On top of rushed degrees, international students are forced to work or apply for student loans. And while that’s not unusual for college students, the burden on international students is considerably higher. Most international students arrive on F-1 visas, which prohibit off-campus employment, and the search for work-study employment opportunities is arduous in a limited market. In addition, most University-affiliated employers specify nationality or permanent residence in the United States as prerequisites for vacant jobs.
High-interest loans, in turn, are hardly viable options for already-burdened students. Repaying loans restricts options for graduates — international students must work in the U.S. rather than return home to contribute in their own countries.
It’s not surprising that international students haven’t made a concerted effort to obtain aid from the University. Such demands would be countered with a barrage of retorts, particularly in the current recession. A public university awarding funds to international students when in-state students sweat for financial aid would be accused of misplaced priorities.
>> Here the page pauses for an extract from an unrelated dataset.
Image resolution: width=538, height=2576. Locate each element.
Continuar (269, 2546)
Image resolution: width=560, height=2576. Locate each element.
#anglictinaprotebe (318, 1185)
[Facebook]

But consider my proposition — five significant scholarships exclusively earmarked for international students, based both on financial need and merit. That’s hardly an outrageous request. Granted, the extremely limited scholarships would not ease the financial woes of all international students, but they would generate a more competitive pool of applicants and provide a precedent for international students to build upon and rally around.
More importantly, the assistance would protect global representation on campus, particularly if offered along country-specific criteria. Each year, the London School of Economics and Political Science awards renewable yearly scholarships to students from Mauritius, Pakistan, Israel, Brazil and Hong Kong. In Ann Arbor, the number of freshmen from less represented states like Bangladesh or Egypt isn’t likely to increase unless students are provided some codified incentive by the University.
Denied financial aid and feasible scholarships, international students are forced into restrictive options that inhibit both their college experience and future prospects. Unless this burden is eased, representation is protected and more qualified applicants are attracted, only an isolated few will benefit from a University education.